(PAGE EXCERPT begins)

By Nicol Turner-Lee
August 28, 2015 at 5:00 am ET
Data breaches are far too commonplace for consumers these days. The hack on the U.S. Office of Personnel Management resulted in thieves acquiring the sensitive personal information of thousands of federal employees. And in recent headlines, the attack on Ashley Madison exposed the personal information and indiscretions of thousands of its users. These massive data breaches and others like it demonstrate that data thieves are well and alive. Now more than ever, securing sensitive personal and financial information is a pressing concern for consumers, and more measures are needed to prevent and minimize the fallout from “information terrorism.” Absent a comprehensive cybersecurity framework, policymakers and business leaders should focus on improving payment security systems that would prevent theft and fraud, even when breaches occur.
Consumers are quickly becoming desensitized to data breaches as more than 30 million reported incidents of unauthorized transactions happen annually. Over the last year, the nation’s retailers and financial firms have worked hard to modernize their systems. Congress has also considered cybersecurity legislation, but those efforts have since stalled. As a result, American consumers will remain vulnerable to more cyberattacks, identity theft, and subsequent financial losses.

(PAGE EXCERPT ends)
(DATASET CONTENT begins)

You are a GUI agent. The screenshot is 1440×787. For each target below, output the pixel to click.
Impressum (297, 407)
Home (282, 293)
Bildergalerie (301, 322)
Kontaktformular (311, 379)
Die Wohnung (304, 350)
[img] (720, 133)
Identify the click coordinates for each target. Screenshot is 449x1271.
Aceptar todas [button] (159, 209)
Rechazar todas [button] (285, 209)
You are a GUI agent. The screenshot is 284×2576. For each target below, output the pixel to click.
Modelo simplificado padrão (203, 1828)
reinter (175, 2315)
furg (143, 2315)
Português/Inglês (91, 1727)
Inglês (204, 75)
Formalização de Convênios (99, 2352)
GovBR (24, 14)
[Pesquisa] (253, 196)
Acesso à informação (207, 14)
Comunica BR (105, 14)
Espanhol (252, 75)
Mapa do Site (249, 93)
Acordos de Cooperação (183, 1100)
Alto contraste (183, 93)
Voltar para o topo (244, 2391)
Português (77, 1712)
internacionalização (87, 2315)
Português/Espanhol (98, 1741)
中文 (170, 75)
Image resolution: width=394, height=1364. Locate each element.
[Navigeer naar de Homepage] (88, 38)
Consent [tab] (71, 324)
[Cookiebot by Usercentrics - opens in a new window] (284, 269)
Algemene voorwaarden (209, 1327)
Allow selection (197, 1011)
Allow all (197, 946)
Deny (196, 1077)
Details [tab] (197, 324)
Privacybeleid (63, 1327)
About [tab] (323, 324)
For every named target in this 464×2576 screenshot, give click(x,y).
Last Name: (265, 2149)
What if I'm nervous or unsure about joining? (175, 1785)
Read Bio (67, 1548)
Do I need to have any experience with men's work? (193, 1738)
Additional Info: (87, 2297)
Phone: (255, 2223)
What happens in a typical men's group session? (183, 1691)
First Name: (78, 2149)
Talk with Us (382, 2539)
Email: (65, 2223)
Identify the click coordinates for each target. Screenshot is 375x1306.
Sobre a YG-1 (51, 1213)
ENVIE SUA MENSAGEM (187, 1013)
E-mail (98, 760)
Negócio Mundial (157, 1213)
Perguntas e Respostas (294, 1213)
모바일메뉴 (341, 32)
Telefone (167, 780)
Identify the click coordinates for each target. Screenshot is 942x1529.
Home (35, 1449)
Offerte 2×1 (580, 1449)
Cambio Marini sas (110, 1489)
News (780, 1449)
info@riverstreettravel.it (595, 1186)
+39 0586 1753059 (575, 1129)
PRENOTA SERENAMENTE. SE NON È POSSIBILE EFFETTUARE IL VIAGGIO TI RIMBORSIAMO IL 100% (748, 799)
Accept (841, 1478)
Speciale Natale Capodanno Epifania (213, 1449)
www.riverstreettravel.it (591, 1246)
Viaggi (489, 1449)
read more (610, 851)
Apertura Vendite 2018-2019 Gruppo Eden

(DATASET CONTENT ends)

WHAT YOU SHOULD DO >> Reproduce the stretch of the article on data breaches from "Consumers are quickly" through "subsequent financial losses.". These items have no connection to the article on data breaches.

WRITTEN SOLUTION >>
Consumers are quickly becoming desensitized to data breaches as more than 30 million reported incidents of unauthorized transactions happen annually. Over the last year, the nation’s retailers and financial firms have worked hard to modernize their systems. Congress has also considered cybersecurity legislation, but those efforts have since stalled. As a result, American consumers will remain vulnerable to more cyberattacks, identity theft, and subsequent financial losses.